Šiauliai County () is one of ten counties in Lithuania. It is in the north of the country, and its capital is Šiauliai. On 1 July 2010, the county administration was abolished, and since that date, Šiauliai County remains as the territorial and statistical unit.

History 
Formation of administrative regions in Lithuania started in the Grand Duchy of Lithuania in the 18th century.

In October 1795, Catherine II of Russia granted Šiauliai the city rights and the privilege to become the capital town of the region.
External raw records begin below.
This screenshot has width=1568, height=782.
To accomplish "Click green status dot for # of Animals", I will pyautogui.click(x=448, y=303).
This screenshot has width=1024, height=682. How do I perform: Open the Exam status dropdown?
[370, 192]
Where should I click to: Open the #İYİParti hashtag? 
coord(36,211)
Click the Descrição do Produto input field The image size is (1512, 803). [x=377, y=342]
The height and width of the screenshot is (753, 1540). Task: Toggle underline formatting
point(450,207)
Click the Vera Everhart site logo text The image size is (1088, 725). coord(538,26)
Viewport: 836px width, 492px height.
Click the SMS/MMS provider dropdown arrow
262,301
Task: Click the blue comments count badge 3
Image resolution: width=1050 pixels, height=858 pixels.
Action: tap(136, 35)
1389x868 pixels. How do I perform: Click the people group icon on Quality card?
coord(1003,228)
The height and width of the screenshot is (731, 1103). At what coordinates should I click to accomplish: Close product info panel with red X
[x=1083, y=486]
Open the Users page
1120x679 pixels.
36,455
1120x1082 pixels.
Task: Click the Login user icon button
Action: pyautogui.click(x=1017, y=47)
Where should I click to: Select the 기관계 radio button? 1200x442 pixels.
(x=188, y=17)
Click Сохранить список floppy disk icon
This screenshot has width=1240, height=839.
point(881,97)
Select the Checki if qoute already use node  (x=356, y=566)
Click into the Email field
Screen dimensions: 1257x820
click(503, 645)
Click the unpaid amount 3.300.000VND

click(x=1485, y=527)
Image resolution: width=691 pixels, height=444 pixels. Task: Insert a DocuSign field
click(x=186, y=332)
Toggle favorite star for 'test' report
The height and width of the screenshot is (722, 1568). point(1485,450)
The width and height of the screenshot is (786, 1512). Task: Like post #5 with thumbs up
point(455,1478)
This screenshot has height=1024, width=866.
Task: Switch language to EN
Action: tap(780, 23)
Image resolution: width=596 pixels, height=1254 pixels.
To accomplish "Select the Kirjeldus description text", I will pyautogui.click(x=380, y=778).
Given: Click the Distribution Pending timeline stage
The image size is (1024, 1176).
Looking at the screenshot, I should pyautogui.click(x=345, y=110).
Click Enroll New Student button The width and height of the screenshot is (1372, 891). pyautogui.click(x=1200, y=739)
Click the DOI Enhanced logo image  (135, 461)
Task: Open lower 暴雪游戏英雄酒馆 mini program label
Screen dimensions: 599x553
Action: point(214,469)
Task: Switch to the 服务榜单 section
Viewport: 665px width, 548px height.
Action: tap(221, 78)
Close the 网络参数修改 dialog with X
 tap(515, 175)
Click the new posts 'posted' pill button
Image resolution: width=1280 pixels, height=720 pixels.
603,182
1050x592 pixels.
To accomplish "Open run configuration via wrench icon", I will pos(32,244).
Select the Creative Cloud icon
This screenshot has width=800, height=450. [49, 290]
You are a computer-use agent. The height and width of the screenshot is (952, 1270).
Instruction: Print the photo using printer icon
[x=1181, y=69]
Administrative division of Russian Empire remained unchanged up to the end of World War I. When the war came to its end, in 1918 Lithuania was restored as an independent state.

On December 17, 1918, a circular No.1 was issued "On Municipalities in Lithuania" that declared that the entire area of Lithuania would be divided into the regions - apskritys (county sometimes translated into English as a provinces or counties). There were 10 apskritys in Lithuania.

In 1937 Siauliai county's overall territory was 6042 km² and 210 thousands people lived there. It was the largest apskritis in Lithuania.

In 1940 the Soviet Union occupied Lithuania and reformed the administrative system. The county system remained until 1950 when the counties were abolished and entire area was divided into smaller units - districts, or rajonas in Lithuanian.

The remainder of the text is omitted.